Thales Radiall Foxconn Usine Semiconducteurs France 2025
En mai 2025, un vent nouveau souffle sur l’industrie technologique française. L’annonce de la création d’un site d’assemblage et de test de semi-conducteurs, portée par trois géants mondiaux – Thales, Radiall et FoxConn – a résonné comme un signal fort d’un redressement stratégique. Ce projet, qui vise à établir une unité OSAT (Outsourced Semiconductor Assembly and Test) sur le sol français, n’est pas seulement une opération industrielle : c’est une réponse à une dépendance structurelle, un pari sur l’innovation et une ambition de souveraineté technologique. À l’heure où les microprocesseurs équipent tout, des voitures aux centres de données, la France tente de reprendre sa place dans une chaîne de valeur longtemps dominée par l’Asie et les États-Unis.

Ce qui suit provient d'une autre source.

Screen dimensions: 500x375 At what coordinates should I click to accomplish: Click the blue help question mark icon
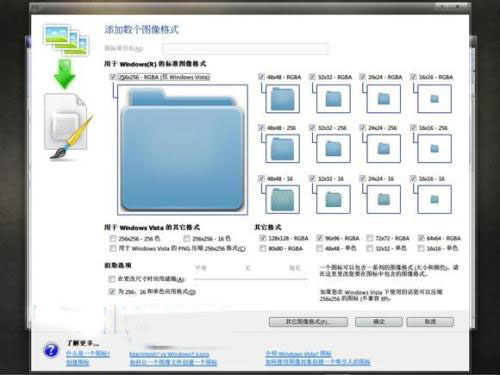(x=51, y=350)
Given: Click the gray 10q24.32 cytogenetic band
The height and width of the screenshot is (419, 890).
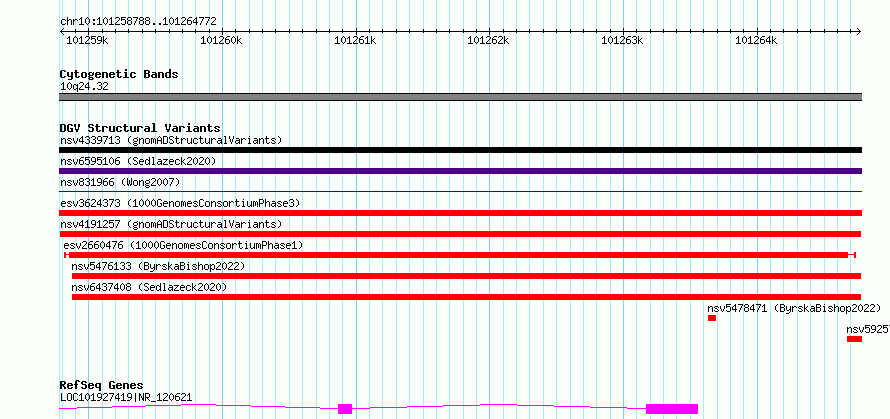Looking at the screenshot, I should 460,97.
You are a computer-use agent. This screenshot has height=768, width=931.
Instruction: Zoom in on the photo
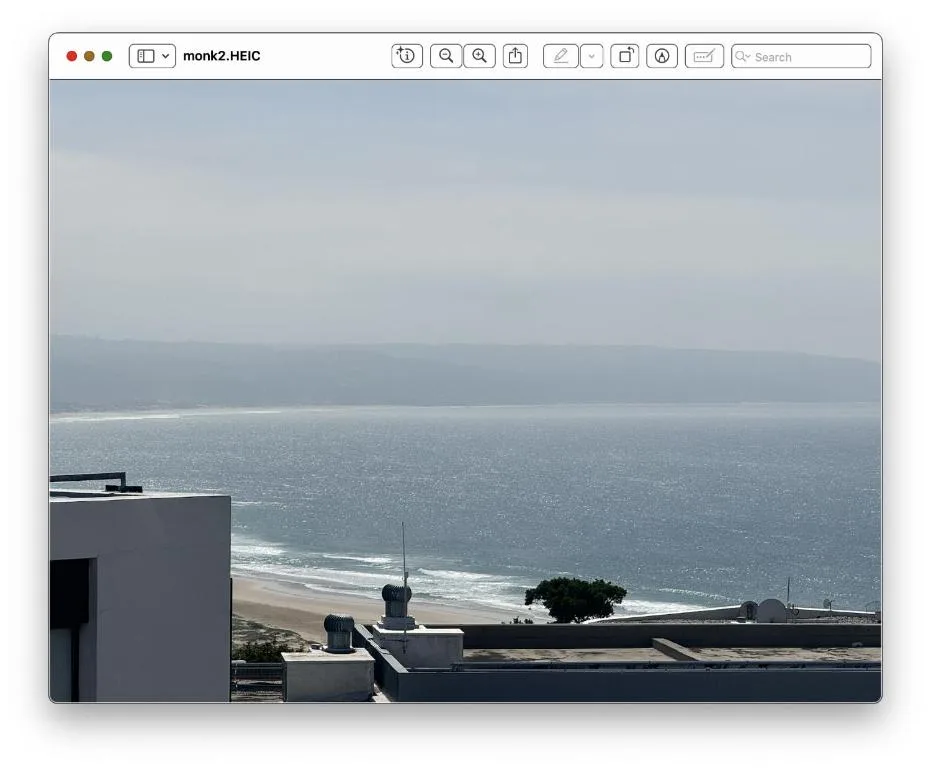point(479,56)
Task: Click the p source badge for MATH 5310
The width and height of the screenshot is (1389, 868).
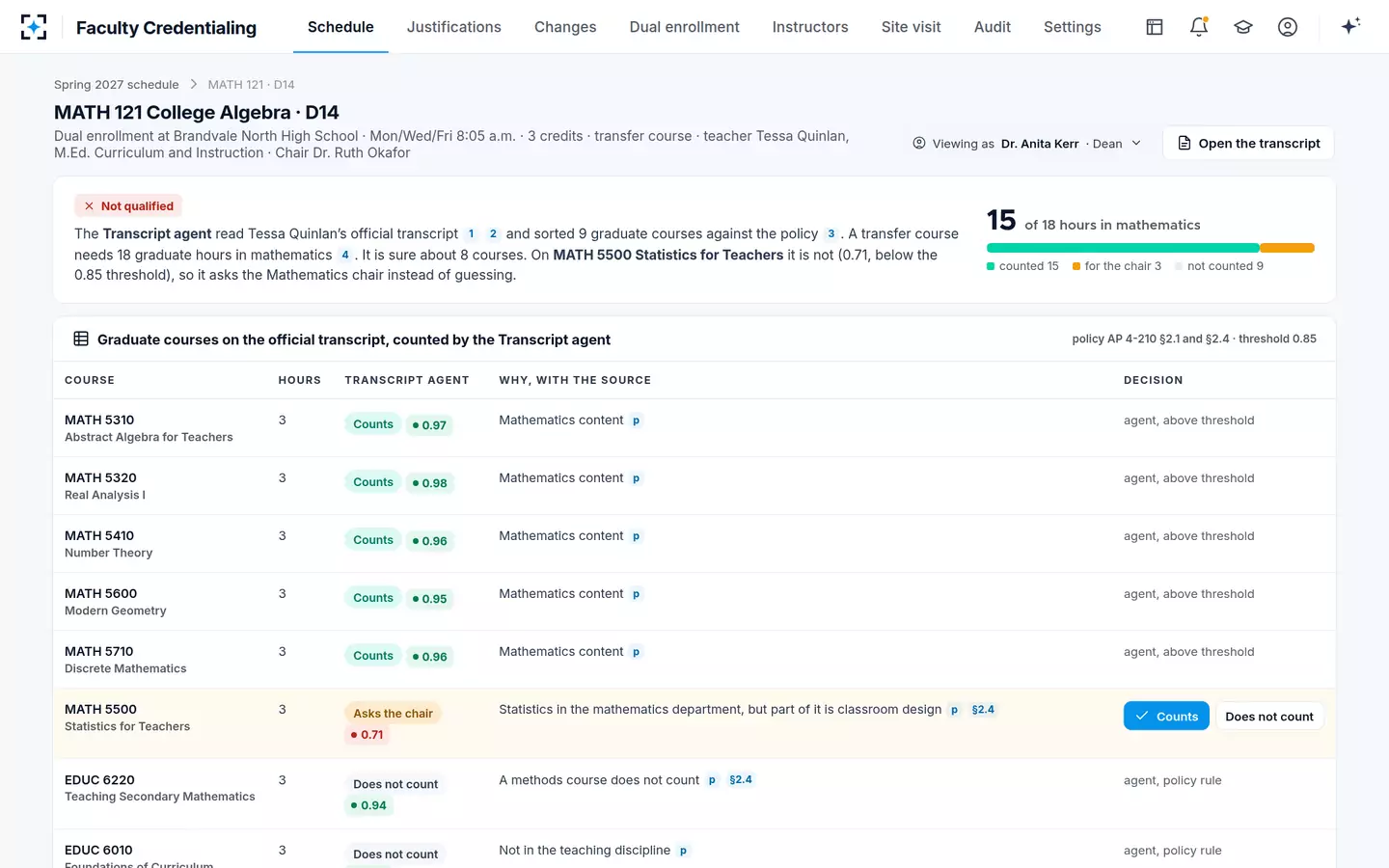Action: click(x=636, y=420)
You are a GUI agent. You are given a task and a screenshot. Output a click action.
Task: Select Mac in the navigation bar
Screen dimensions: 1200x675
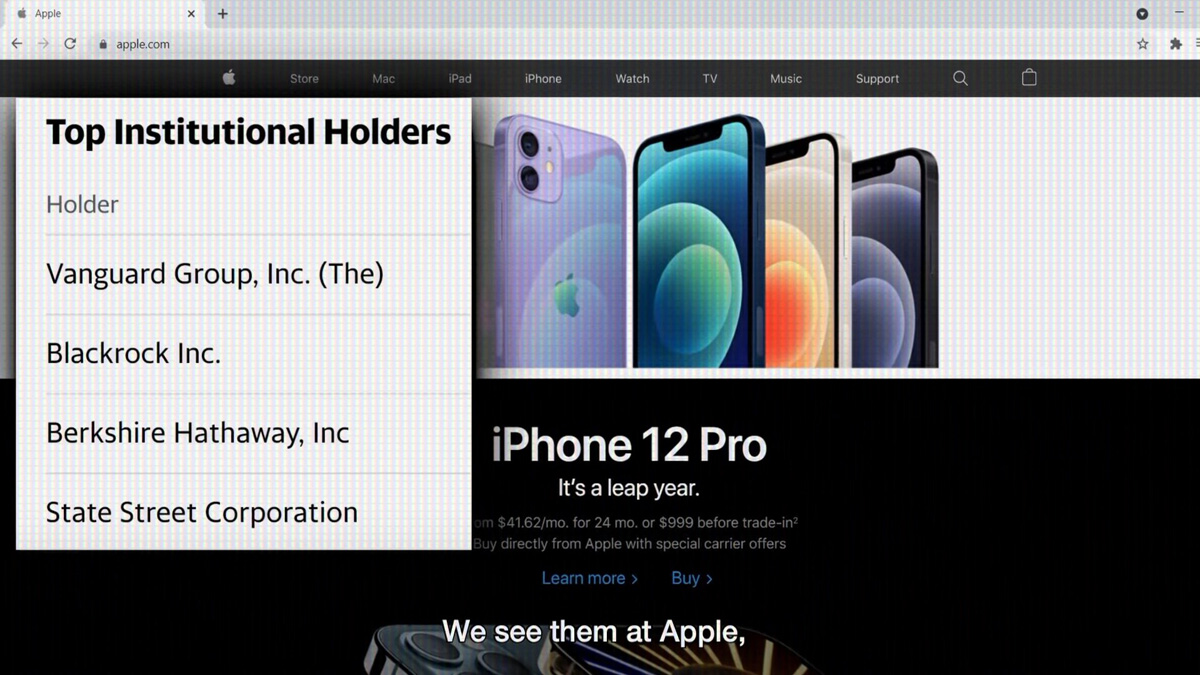pyautogui.click(x=384, y=79)
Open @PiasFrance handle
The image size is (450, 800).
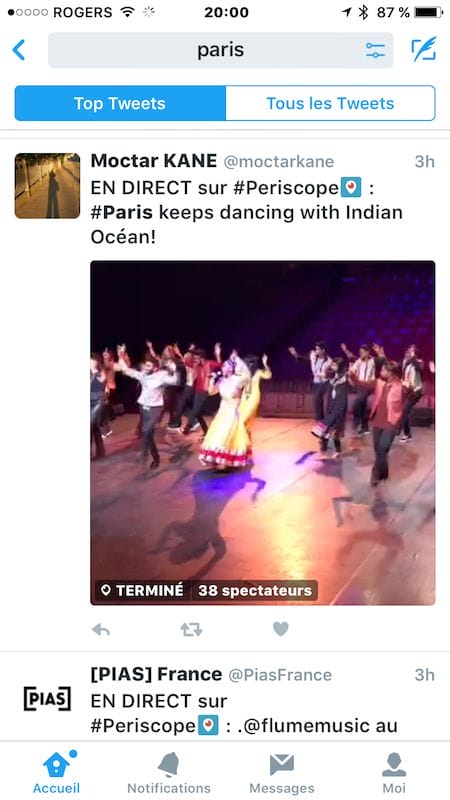(280, 675)
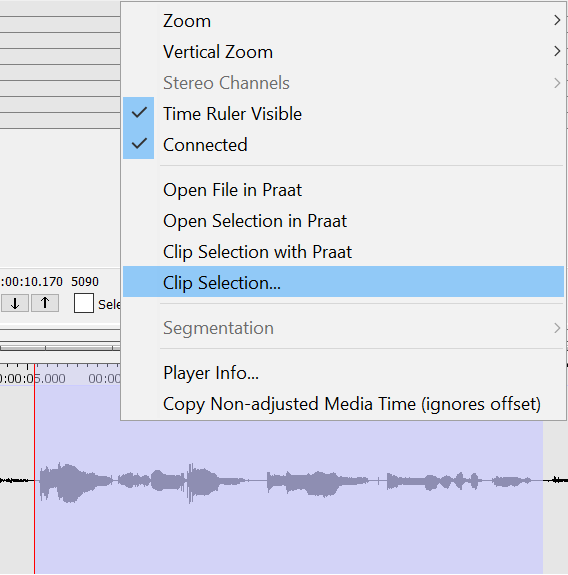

Un site OSAT est une usine spécialisée dans l’assemblage, le conditionnement (packaging) et les tests finaux des puces électroniques. Contrairement à la fabrication des wafers, qui demande des usines ultra-sophistiquées (les fonderies), l’OSAT intervient en aval, mais joue un rôle de plus en plus stratégique. Aujourd’hui, le packaging n’est plus une simple étape mécanique : il permet d’intégrer plusieurs composants dans un même boîtier, ce qu’on appelle le System In Package (SiP), une technologie clé pour les applications d’intelligence artificielle, les capteurs autonomes ou les communications 5G/6G.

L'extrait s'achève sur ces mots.